SOHO China in talks to buy more land
BEIJING (Reuters) - Cash-rich commercial property developer SOHO China (0410.HK) is in talks to buy more land in Shanghai and Beijing, its chairman said on Wednesday.
SOHO China -- one of several developers replenishing land banks as the Chinese real estate market rebounds -- paid 2.45 billion yuan ($359 million) last month to acquire a prime Shanghai office building from Morgan Stanley (MS.N), its first venture outside China's capital.
"We are still in other talks. The direction has not changed," Pan Shiyi said at the Reuters China Investment Summit. The firm has no plans to raise additional funds, he said.
SOHO China is expanding to take advantage of property valuations that have fallen to attractive levels after a deep downturn since late 2007. Now prices in China are rising again and pushing developers to act more quickly.
China Vanke Co Ltd 000002.SZ, the country's No 2 property developer, announced on Thursday a plan to raise up to $1.6 billion by selling new shares to fund expansion in a property revival, joining rivals Gemdale Corp (600383.SS), China Merchants Property 000024.SZ and Poly Real Estate Group Co (600048.SS).
Pan said his firm had no need to issue bonds or additional shares to finance its acquisitions, as strong sales this year and credit lines from two Chinese banks gave it enough cash.
Earlier this year, Bank of China (3988.HK) and China Merchants Bank (3968.HK) each gave SOHO China 10 billion yuan loans at rates much cheaper than current financing costs, Pan said.

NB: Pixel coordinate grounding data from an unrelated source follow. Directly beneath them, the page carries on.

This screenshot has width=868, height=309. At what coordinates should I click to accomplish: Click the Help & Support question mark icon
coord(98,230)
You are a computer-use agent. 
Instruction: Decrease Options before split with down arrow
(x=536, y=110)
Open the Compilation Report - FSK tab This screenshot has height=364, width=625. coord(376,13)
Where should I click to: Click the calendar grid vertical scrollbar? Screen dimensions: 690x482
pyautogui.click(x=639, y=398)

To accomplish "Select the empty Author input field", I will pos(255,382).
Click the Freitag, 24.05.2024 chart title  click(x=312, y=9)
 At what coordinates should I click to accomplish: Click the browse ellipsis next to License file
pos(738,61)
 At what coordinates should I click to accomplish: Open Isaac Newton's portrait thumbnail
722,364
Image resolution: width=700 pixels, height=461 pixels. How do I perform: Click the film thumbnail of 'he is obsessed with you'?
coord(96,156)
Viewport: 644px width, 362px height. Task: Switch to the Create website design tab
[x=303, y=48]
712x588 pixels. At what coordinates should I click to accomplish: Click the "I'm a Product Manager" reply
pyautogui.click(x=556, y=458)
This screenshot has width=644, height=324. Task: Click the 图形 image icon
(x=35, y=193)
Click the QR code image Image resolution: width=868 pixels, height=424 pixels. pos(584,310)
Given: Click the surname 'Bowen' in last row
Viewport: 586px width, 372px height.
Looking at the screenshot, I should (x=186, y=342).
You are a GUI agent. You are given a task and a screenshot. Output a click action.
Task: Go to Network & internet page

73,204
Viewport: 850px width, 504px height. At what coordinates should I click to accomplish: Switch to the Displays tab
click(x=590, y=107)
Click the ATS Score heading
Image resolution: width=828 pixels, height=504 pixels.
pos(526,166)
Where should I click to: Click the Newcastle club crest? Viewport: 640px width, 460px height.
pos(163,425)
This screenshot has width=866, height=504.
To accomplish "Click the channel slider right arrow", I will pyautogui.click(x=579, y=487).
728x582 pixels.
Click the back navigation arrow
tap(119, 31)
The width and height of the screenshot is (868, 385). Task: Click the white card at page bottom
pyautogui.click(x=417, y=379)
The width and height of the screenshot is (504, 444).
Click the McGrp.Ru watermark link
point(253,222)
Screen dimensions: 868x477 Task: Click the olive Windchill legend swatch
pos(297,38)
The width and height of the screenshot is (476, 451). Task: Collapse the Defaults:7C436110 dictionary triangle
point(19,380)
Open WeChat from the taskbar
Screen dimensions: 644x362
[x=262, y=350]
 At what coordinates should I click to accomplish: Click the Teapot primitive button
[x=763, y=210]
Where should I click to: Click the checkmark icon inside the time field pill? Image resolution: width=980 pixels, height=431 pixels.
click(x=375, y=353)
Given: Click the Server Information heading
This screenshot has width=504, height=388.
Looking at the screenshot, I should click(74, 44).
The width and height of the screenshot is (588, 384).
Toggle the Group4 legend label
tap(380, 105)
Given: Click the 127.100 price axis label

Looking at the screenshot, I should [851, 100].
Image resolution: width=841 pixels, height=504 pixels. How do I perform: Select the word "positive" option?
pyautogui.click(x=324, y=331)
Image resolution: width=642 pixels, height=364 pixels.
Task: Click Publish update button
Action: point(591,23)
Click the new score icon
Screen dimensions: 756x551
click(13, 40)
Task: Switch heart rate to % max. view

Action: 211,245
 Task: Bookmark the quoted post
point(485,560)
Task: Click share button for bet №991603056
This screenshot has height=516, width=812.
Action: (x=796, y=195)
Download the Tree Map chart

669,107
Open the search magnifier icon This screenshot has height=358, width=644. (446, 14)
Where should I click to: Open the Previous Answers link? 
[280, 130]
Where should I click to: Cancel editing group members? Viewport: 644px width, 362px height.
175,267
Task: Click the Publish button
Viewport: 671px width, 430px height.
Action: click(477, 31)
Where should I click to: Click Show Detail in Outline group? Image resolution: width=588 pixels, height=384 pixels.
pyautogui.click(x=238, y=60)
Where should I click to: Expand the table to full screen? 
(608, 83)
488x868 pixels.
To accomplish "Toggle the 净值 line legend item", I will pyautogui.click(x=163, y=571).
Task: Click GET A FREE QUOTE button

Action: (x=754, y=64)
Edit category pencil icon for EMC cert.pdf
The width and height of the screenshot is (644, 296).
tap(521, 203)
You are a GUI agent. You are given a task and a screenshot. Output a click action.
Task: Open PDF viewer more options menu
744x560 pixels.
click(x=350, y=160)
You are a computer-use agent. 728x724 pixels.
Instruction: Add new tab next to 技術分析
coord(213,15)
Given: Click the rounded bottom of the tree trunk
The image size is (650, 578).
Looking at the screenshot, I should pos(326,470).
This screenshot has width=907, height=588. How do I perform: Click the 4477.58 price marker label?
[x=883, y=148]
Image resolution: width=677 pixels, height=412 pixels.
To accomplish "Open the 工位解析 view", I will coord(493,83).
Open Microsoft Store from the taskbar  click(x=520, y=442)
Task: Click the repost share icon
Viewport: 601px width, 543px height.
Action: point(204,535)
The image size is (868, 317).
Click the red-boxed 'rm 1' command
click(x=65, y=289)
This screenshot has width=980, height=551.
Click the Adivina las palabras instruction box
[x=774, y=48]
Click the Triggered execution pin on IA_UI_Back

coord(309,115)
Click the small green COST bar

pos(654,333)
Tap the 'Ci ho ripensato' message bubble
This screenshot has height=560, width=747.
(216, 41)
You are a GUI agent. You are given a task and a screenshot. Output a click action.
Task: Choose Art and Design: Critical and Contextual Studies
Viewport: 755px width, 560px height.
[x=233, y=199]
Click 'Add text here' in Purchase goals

He did not specify the interest rates.
That included, SOHO China has built up a war chest of $1.9 billion, Pan told Reuters in June.
The company's year-to-date sales reached over 7 billion yuan by Aug 25, exceeding its annual target for 2009.
"We have set a new target and are trying to reach it," Pan said, but declined to give further details.
Pan said he expected housing prices would continue to climb in Shanghai and Beijing, after beginning their rebound in March, but within a limited range.
"But I think the price has peaked in downtown Shanghai," Pan said.
A shortage of supply in major cities like Beijing and Shanghai drove down transactions in the past two months, supporting prices.